** Input data follows **
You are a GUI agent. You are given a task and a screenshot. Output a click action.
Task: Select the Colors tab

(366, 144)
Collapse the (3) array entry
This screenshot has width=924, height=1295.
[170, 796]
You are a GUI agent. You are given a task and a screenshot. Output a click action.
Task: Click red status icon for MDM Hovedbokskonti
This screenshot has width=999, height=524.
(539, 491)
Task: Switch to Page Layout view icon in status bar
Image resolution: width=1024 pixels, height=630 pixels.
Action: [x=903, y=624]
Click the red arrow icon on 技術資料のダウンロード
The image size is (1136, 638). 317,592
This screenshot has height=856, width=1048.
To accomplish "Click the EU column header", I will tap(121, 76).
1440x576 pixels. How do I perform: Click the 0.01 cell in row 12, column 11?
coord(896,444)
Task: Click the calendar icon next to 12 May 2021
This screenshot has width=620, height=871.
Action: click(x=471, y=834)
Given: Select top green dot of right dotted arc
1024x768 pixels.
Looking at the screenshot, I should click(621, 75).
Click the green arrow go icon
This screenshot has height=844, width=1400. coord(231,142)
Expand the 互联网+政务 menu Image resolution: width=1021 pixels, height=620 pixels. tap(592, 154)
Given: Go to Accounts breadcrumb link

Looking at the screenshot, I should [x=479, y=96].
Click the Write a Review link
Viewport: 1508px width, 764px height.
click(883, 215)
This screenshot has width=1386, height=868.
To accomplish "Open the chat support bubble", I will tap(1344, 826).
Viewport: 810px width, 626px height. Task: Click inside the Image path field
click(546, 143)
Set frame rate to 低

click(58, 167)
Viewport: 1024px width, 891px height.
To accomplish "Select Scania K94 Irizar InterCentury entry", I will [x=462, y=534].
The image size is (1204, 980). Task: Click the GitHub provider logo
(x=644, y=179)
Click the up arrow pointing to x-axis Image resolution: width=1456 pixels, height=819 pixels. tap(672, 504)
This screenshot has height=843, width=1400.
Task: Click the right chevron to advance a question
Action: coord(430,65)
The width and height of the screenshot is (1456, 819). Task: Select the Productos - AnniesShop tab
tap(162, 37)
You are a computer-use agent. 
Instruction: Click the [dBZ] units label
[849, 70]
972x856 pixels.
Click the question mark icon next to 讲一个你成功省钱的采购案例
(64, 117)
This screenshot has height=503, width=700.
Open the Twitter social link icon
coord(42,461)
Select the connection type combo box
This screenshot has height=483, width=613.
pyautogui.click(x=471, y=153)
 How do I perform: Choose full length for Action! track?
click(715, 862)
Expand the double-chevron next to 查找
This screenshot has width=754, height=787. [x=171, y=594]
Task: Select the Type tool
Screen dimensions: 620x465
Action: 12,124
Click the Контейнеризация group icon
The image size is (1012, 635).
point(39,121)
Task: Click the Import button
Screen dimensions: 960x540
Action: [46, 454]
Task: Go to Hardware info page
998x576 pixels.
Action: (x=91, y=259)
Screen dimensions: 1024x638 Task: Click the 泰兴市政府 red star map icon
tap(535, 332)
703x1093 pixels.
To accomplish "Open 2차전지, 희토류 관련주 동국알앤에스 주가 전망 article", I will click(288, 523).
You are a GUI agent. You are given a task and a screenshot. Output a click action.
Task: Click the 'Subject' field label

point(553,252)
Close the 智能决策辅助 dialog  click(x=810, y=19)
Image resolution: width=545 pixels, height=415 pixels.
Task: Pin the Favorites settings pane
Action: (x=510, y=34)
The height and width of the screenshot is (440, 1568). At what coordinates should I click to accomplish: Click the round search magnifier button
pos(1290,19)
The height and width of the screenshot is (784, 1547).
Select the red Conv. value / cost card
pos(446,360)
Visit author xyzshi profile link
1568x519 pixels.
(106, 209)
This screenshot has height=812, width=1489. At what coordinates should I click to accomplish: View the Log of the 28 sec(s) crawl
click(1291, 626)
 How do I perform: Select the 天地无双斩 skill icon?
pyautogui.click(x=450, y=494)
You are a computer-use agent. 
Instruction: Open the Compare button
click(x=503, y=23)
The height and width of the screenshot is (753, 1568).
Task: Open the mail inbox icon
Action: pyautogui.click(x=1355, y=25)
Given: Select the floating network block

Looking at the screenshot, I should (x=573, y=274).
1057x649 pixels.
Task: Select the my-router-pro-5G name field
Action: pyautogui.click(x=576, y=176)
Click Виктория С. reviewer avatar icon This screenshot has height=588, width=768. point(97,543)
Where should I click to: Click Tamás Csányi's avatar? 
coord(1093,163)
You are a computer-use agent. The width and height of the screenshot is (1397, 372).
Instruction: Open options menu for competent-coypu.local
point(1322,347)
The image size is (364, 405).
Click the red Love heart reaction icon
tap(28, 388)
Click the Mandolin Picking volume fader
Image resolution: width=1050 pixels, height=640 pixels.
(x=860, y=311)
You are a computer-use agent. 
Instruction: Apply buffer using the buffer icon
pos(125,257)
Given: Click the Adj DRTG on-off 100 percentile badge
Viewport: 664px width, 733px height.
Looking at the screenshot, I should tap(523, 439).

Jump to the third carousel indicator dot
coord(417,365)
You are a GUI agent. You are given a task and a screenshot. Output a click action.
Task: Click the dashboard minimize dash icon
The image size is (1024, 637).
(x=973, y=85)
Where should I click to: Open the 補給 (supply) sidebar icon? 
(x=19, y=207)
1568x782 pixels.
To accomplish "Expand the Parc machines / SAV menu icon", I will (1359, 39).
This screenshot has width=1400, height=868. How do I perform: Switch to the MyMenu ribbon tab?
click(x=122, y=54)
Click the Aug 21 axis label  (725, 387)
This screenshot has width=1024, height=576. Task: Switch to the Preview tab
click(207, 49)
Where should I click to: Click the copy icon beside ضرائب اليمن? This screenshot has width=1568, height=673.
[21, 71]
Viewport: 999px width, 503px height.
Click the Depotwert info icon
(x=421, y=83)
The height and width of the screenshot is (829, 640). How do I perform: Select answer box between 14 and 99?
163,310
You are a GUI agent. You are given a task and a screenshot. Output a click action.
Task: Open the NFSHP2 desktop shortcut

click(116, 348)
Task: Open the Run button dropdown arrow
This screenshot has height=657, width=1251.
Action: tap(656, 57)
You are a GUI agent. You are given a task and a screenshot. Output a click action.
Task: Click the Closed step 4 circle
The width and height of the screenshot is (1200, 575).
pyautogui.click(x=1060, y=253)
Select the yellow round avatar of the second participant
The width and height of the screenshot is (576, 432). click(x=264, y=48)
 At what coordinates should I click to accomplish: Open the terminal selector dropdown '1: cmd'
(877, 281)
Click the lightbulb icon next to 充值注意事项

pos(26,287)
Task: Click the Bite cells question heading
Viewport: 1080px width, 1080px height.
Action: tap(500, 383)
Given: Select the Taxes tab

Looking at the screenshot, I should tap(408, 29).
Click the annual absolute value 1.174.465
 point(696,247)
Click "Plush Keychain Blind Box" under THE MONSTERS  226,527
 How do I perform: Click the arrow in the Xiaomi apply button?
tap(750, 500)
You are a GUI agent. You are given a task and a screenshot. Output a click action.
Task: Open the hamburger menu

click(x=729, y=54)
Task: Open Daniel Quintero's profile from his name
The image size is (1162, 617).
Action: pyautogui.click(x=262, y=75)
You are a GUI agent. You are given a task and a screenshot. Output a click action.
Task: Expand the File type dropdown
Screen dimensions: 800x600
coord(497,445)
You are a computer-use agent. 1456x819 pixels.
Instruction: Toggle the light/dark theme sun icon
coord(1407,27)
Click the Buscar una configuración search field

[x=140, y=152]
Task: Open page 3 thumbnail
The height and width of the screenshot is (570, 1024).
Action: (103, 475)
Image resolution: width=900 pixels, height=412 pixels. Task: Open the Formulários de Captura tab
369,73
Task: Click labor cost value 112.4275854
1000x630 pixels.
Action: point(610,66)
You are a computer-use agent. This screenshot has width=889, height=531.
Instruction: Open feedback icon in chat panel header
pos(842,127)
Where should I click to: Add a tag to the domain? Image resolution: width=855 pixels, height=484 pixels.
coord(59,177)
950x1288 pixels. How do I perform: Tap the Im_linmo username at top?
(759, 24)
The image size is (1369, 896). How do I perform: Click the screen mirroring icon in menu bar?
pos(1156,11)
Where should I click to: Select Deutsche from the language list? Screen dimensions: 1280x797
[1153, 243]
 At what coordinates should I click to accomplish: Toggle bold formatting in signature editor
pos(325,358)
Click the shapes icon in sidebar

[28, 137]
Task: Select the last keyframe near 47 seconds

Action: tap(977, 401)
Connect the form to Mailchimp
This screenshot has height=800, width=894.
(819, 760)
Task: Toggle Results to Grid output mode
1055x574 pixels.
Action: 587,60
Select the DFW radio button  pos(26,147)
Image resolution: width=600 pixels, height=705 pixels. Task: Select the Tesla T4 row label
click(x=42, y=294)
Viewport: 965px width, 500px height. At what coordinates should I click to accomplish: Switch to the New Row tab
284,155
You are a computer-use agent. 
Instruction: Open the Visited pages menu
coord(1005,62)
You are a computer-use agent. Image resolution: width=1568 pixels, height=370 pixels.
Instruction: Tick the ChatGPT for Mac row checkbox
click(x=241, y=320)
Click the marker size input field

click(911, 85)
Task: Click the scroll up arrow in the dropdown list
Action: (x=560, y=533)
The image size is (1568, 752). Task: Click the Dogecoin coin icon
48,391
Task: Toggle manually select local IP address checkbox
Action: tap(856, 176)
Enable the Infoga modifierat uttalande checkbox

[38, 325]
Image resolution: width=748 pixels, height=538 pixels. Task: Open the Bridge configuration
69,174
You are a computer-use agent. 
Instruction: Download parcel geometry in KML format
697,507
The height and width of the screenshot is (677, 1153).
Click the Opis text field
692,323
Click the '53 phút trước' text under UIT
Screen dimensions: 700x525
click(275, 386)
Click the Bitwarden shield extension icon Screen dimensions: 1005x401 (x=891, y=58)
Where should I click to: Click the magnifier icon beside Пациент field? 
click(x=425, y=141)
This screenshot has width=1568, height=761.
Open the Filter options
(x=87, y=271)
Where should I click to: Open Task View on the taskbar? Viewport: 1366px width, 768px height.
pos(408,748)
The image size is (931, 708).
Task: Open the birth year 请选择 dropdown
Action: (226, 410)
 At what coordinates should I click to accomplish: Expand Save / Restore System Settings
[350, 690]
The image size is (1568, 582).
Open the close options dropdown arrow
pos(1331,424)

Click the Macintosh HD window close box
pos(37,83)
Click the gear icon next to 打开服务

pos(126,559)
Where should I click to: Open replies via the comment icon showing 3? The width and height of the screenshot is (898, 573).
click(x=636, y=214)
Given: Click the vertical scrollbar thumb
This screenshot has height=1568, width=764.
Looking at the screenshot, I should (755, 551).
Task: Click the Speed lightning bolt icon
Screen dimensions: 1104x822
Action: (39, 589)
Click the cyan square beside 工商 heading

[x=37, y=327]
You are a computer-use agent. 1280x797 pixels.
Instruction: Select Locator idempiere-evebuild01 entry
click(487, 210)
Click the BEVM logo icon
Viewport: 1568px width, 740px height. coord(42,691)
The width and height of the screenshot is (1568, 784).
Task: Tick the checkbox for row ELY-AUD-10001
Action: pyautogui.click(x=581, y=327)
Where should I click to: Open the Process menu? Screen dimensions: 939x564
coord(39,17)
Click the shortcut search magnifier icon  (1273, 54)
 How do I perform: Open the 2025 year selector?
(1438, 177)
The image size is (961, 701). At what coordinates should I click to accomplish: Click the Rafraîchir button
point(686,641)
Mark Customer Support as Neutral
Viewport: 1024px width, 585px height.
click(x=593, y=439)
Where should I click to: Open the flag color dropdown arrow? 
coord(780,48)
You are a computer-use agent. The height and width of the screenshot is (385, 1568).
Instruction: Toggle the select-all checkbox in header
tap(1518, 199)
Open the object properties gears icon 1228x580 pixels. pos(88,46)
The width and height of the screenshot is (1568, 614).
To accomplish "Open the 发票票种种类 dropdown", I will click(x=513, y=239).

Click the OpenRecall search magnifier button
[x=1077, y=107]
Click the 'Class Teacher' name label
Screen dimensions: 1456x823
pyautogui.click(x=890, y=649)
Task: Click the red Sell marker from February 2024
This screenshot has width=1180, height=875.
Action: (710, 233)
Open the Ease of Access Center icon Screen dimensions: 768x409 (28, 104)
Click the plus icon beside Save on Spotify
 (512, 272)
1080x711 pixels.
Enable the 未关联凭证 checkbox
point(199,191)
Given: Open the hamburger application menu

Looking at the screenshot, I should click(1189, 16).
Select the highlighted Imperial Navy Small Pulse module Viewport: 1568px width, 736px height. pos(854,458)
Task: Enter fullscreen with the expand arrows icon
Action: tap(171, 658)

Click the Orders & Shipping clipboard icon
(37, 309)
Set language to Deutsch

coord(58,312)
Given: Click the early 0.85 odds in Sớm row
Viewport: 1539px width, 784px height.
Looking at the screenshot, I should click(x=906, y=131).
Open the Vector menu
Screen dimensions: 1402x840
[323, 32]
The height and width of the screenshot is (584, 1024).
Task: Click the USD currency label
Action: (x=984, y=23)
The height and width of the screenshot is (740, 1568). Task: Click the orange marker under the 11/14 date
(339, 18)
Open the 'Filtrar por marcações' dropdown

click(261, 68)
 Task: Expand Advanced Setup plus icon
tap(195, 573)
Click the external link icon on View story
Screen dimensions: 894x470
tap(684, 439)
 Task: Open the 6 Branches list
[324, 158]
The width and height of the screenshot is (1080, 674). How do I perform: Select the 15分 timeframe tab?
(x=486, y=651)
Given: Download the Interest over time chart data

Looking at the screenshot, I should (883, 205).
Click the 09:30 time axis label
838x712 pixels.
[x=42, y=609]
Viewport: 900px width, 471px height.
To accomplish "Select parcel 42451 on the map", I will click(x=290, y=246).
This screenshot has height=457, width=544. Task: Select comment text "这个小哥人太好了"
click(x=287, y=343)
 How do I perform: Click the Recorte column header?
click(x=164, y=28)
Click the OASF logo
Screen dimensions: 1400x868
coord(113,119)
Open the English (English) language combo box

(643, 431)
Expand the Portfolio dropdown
** End of Input data **
Return the lines above, from the one containing "Viewport: 1539px width, 784px height." to the end, exactly as they stand.

Viewport: 1539px width, 784px height.
Looking at the screenshot, I should click(x=906, y=131).
Open the Vector menu
Screen dimensions: 1402x840
[323, 32]
The height and width of the screenshot is (584, 1024).
Task: Click the USD currency label
Action: (x=984, y=23)
The height and width of the screenshot is (740, 1568). Task: Click the orange marker under the 11/14 date
(339, 18)
Open the 'Filtrar por marcações' dropdown

click(261, 68)
 Task: Expand Advanced Setup plus icon
tap(195, 573)
Click the external link icon on View story
Screen dimensions: 894x470
tap(684, 439)
 Task: Open the 6 Branches list
[324, 158]
The width and height of the screenshot is (1080, 674). How do I perform: Select the 15分 timeframe tab?
(x=486, y=651)
Given: Download the Interest over time chart data

Looking at the screenshot, I should (883, 205).
Click the 09:30 time axis label
838x712 pixels.
[x=42, y=609]
Viewport: 900px width, 471px height.
To accomplish "Select parcel 42451 on the map", I will click(x=290, y=246).
This screenshot has height=457, width=544. Task: Select comment text "这个小哥人太好了"
click(x=287, y=343)
 How do I perform: Click the Recorte column header?
click(x=164, y=28)
Click the OASF logo
Screen dimensions: 1400x868
coord(113,119)
Open the English (English) language combo box

(643, 431)
Expand the Portfolio dropdown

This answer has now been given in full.